The Georgia economy will pick up speed next year with a tail wind coming from a series of expected interest rate cuts by the Federal Reserve, according to an analysis released Wednesday by the Economic Forecasting Center at Georgia State University.

With Fed help, the state will add 71,800 jobs in 2025 and more than 90,000 the year after, said Rajeev Dhawan, the center’s director.

But without assertive rate cuts, there is a better than even chance of an economic downturn, he said.

“The labor market is weakening. They need to be aggressive to make sure that the soft landing is not hard,” Dhawan said.

The state has added about 78,000 jobs in the past 12 months, far slower than the pace of the two previous years, according to the Bureau of Labor Statistics. Moreover, expansion is not only about the number of jobs, Dhawan said. “It’s about job quality.”

An outsized share of the positions being added are in hospitality and health care, he said.

“It’s important to look not only at the number of new jobs, but also at their purchasing power,” he said. “Less than 10% of job growth (in the past nine months) has been in high-paying sectors such as corporate, manufacturing, finance, wholesale and information technology.”

High interest rates, the result of a campaign by the Fed in 2022 and 2023 to tame inflation, raise the costs of borrowing for both consumers and companies. That discourages expansion, spending and hiring, and historically has often spun the economy into recession.

On the long list of concerns for small companies, interest rates were “40-something” four years ago, said Holly Wade, executive director of research for the National Federation of Independent Business. “It’s now number 13,” said Wade, a speaker at the Georgia State event.

The NFIB lobbies for tax and other public policies on behalf of smaller firms, often those with just a handful of employees. While inflation has eased, those companies are still coping with the effects of those price hikes, she said.

“How much can they increase wages without hurting the bottom line?” she said. “How much can they pass along without hurting their competitiveness?”

The Fed has been hoping for a “soft landing,” in which inflation falls and growth slows, but does not stop.

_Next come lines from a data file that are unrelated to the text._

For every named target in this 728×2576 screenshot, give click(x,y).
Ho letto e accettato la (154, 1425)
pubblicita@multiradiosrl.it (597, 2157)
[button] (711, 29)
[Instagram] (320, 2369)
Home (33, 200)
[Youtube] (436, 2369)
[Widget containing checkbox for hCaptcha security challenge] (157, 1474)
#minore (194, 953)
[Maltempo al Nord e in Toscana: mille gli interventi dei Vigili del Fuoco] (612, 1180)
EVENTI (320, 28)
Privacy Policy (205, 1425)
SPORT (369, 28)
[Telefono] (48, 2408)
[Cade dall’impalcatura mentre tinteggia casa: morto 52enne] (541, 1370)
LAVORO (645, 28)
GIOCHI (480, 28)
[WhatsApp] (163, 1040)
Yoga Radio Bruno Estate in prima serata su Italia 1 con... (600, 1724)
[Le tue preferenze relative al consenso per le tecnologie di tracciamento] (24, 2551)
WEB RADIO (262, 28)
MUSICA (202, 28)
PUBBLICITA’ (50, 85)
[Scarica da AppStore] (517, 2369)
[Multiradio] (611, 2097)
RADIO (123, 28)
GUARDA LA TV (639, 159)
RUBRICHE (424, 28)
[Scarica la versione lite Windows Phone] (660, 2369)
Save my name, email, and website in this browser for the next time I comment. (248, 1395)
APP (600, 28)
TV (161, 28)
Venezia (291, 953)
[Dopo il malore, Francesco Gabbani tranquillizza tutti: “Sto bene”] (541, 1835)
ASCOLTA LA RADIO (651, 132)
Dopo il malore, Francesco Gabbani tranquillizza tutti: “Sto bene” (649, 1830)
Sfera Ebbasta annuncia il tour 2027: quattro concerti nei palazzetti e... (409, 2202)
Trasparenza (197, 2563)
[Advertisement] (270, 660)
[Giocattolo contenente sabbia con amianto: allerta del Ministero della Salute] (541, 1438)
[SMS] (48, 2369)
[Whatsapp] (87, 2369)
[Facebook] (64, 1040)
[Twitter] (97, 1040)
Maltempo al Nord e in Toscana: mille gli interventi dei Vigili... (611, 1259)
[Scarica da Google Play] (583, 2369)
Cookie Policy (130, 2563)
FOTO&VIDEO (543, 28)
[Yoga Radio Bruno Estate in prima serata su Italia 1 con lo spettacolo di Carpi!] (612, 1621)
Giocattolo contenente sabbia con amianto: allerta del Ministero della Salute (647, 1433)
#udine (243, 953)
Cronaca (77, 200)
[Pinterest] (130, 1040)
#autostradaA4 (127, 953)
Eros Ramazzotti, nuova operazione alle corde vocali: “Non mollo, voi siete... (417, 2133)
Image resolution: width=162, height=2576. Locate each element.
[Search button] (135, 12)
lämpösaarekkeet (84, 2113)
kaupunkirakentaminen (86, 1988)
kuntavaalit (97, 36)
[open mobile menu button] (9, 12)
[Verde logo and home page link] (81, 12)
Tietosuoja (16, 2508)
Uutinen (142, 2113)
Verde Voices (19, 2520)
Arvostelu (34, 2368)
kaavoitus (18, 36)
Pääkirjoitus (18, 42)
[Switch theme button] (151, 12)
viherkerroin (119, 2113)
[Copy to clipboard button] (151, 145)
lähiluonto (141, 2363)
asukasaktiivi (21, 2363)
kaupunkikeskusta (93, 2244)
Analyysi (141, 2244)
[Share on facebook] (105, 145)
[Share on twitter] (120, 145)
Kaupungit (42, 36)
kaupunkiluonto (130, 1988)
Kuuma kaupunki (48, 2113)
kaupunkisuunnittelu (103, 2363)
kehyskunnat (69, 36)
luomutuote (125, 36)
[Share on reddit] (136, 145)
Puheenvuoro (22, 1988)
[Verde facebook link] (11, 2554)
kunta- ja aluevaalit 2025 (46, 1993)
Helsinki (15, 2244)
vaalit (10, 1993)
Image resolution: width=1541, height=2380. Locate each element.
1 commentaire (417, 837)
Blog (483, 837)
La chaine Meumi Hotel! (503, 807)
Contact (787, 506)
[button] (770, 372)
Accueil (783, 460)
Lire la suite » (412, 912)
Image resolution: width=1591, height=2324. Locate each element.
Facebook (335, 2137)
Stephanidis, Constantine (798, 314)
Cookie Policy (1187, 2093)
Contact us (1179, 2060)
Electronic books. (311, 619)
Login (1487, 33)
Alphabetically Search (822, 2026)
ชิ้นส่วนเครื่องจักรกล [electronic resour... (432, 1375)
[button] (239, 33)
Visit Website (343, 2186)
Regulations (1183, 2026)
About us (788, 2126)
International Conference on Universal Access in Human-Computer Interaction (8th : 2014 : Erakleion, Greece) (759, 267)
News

Inflation is now below 3% — down dramatically from 2023, but still slightly higher than the Fed’s 2% target — and the central bank has left rates at a two-decade high for more than a year. Meanwhile, various economic signals are flashing orange, nationally and in Georgia.

After a burst of growth, travel spending has leveled off. Film productions have been scant. Visits to theme parks have ebbed. Georgia-based Home Depot and archrival Lowe’s both recently reported dips in sales and reduced guidance for the coming year.

Meanwhile, some restaurants have seen dipping sales, including McDonald’s, which trimmed menu prices, Dhawan said. “If Mickey D’s is cutting back, that means something.”

Recent sales tax receipts have declined, a sign consumers and businesses have become more hesitant about spending money, Dhawan said.

“People are being very cautious,” he said. “Either they are not getting pay raises or there are not that many high-paying jobs.”

Georgia will add 57,100 jobs this calendar year and only 11,500 of them will be higher-paying positions, he said.

There’s no sign a downturn has begun, in Georgia or nationally, but hiring has slowed.

The Fed’s rate-setting committee meets Sept. 17 and 18. Fed Chairman Jerome Powell has recently signaled a readiness to cut, suggesting he is confident about the dampening of inflation and more worried now about the weakness in the labor market.

During its inflation-fighting, the Fed hiked its benchmark rate from near zero to 5.33%, changes that were reflected in the cost of auto loans, mortgages and credit card charges. Dhawan predicted cuts of 1.75 percentage points by next spring.

The Fed will slice a quarter-point in September, then cut more aggressively in November and December, Dhawan said. “Whatever they do, they will do it quickly, in the next three to six months.”